Shelby Township
July 10, 2012Local artist reflects on design, unveiling of county war memorial
By Brad D. Bates
C & G Staff Writer
SHELBY TOWNSHIP — Norma Jean Randazzo hopes what started as a reaction to tragedy more than a decade ago results in a sense of peace and remembrance.
Following the terror attacks of Sept. 11, 2001, Randazzo toyed with the notion of submitting a design for a national memorial in New York City before settling on a site and concept closer to home.
At the urging of and with help from her husband, Phil Randazzo, the Shelby Township veterans event coordinator, Randazzo’s design will come to life with a dedication ceremony at 1:30 p.m. July 15 outside the Macomb County Administration Building at 1 S. Main St. in Mount Clemens.
Her final design, titled the “Heart of America,” is not a national memorial for the terror attack victims, but one for Macomb County’s fallen heroes from the global war on terror.
“I was working the day the towers went down, and I remember telling the doctor that one of the towers had collapsed,” Randazzo said, recalling the tragic morning of Sept. 11 as she worked at the John D. Dingell VA Hospital. “My boss looked at me like, ‘What are you talking about?’”
Randazzo, a retired intelligence analyst in the U.S. Army Reserve, said her time working with veterans at the hospital, where she has spent more than 20 years and where she and Phil met, guided the memorial’s design.
“The feelings and the thoughts built it,” Randazzo said of the design.
Experiences such as her relationship with Phil, who was awarded two purple hearts and two bronze stars from his time serving in Vietnam; seeing the effects of war on her father, a veteran of World War II battles, such as the Battle of the Bulge; losing her first boyfriend to an enemy’s bullet in his first month in Vietnam; and the scores of veterans from Iraq and Afghanistan she regularly sees at the veterans’ hospital contributed to the design process
“I thought about my father, Phil, my ex-boyfriend,” Randazzo added. “They were all in my mind, and I wanted to show respect for them.”
Randazzo said the specific experiences with her father’s post-traumatic stress disorders following his time in battle to helping her husband through his trials as a combat-wounded Vietnam veteran and helping the veterans from Iraq and Afghanistan recover and readjust to home gave her the mindset to approach such a monumental task.
“You have to be inside to really know what they’ve gone through,” she said. “That’s why it takes so long for a veteran to be home before anyone understands what they’re going through.
“I know the approach to (honoring) veterans evolves with the different wars or conflicts because there are different things going on.”
Randazzo said she drew inspiration from the way the Korean War Veterans Memorial and the Vietnam Veterans Memorial in Washington, D.C., represent the conflicts and their soldiers, and that she tried a similar approach with her design.
“It has to be unique to each one, but they are all fighting for the same reasons,” she said. “It’s like a diamond with all the different facets.”
The memorial, in the shape of a pentagon with twin towers at the top to honor Sept. 11 and the names of all the county’s fallen soldiers engraved on the sides of a 9-foot column, will sit in front of the flagpoles outside the building that’s flanked on both sides by Gratiot Avenue.
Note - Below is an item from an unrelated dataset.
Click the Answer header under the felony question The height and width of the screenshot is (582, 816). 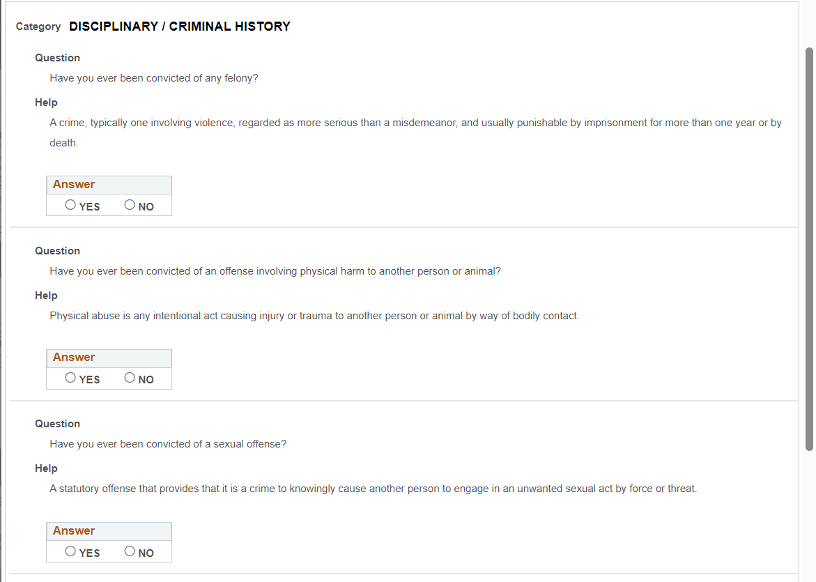tap(74, 185)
“This memorial shows why those guys went over there to fight and die,” said Phil Randazzo, who has worked since 2004 on fundraising more than $10,000 for the organization and construction of the memorial.
“This memorial shows that these guys went and fought and died to avenge those people who were killed in the Pentagon and in the Twin Towers.”
Along with honoring the fallen heroes, the Randazzos hope that the memorial helps the families of the fallen grieve and remember their loved ones.
“I’ve got a lot of stories,” Phil Randazzo said of the importance the memorial took on as he formed bonds with the families of the fallen.
“I had one father who said he wanted to make a donation to the memorial, but he wanted to send it to me personally. When it came in the mail, I opened the envelope he sent me, and in the envelope with a check were his son’s dog tags. He wanted me to have those.”
Experiences like that intensified the Randazzos’ desire to make sure the memorial was done right and showed them its greatest value within the community.
“I wanted it to be a touching memorial for the friends and families,” Randazzo said. “The sun will warm the stone, and they can touch it and know peace. If they miss that person, they could go there and be with them for a moment.”
And the emotions of those families and all of the veterans that have touched her life will not be far from Randazzo’s thoughts as the memorial is officially unveiled.
“It will definitely touch me,” she said. “I have Phil there, and he takes the brunt of (the attention), so I’m lucky that I will be able to stay in the background. I’m sure it will hit me deeply, though, and I’ll be proud of Phil.
“And I’m going to be having the emotions of the parents of those who are going to have their names up there. Those people will be the ones. It will filter through me what they’re feeling."